Hence a fixed deposit is a better choice considering the growth you could achieve in a few years. So open an FD with Shriram and build a safe and profitable investment portfolio because Shriram is a renowned NBFC that offers one of the best FD plans in India with attractive interest rates up to 9.40%* p.a.

FAQs

1.What are the risks of treasury bills and fixed deposits?

As treasury bills are based on capital gains, you might be prone to receive less return at maturity if the par value is less. Even now, some banks offer lower interest rates for a fixed deposit. Hence, you should be careful when you buy a treasury or book an FD.
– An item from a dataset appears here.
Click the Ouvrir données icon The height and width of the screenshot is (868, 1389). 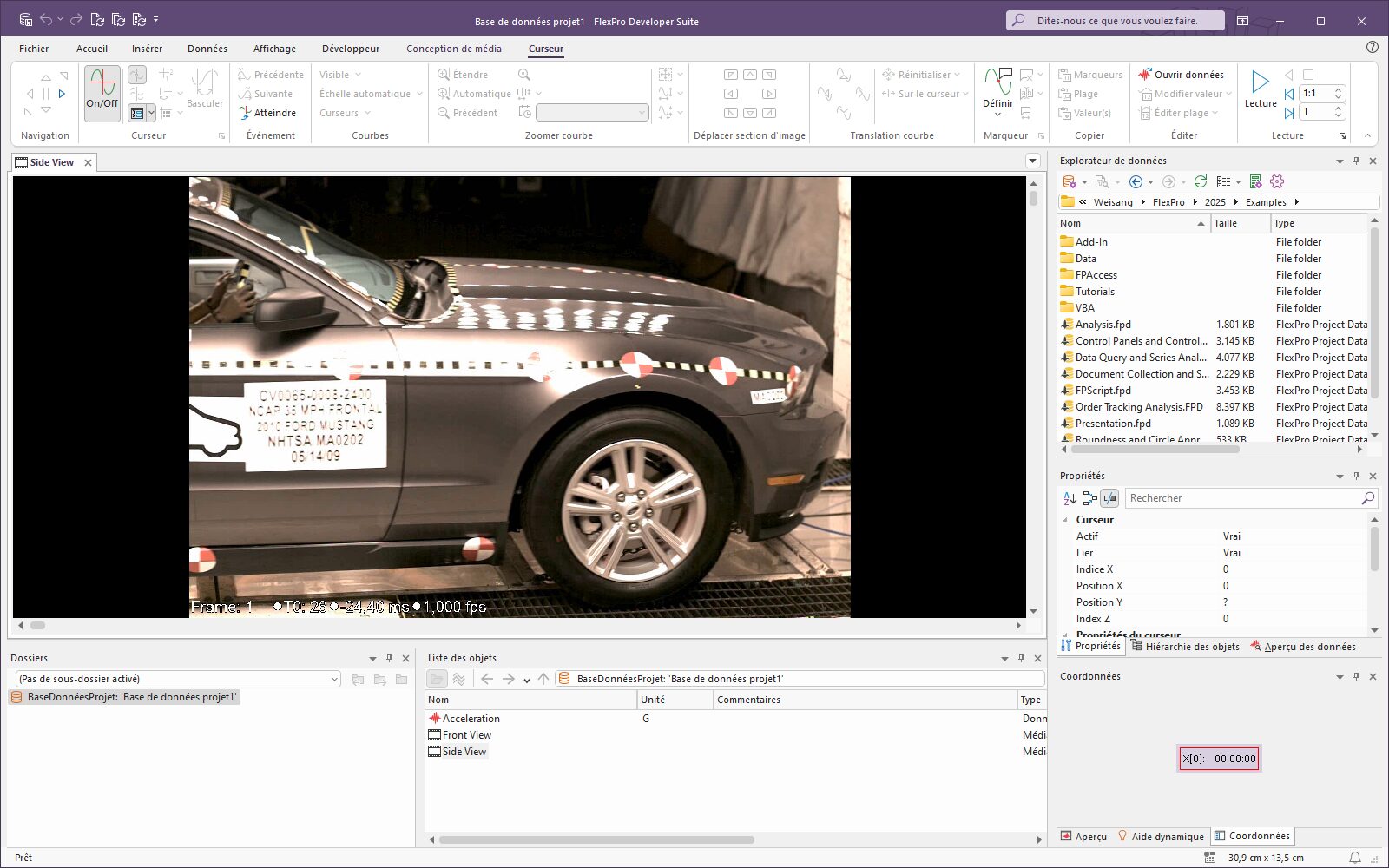pos(1145,75)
2.Who offers the best interest rate an FD or a T-Bill?

A fixed deposit offers a higher interest rate compared to a treasury bill. As treasury bills work based on capital returns, you can opt for an FD if you want a profitable return at maturity.

3.Who regulates the prices of treasury bills?

RBI, on behalf of the Central Government, regulates the treasury bills' prices.

Key Highlights

  • A Fixed Deposit (FD) and Treasury Bill (T-Bill) are the most secure investments that help investors attain growth and make solid plans.
  • Although an FD and T-bill look similar, they have many differences. A fixed deposit offers an attractive interest rate of up to 9.40%* p.a., and you can also get a loan against an FD.
  • Treasury bills do not yield or have any fixed interest rate like a fixed deposit. They primarily offer capital gains that benefit a large group of investors.
  • A fixed deposit is a better choice for investment as it offers security, growth, higher interest rates and assured returns.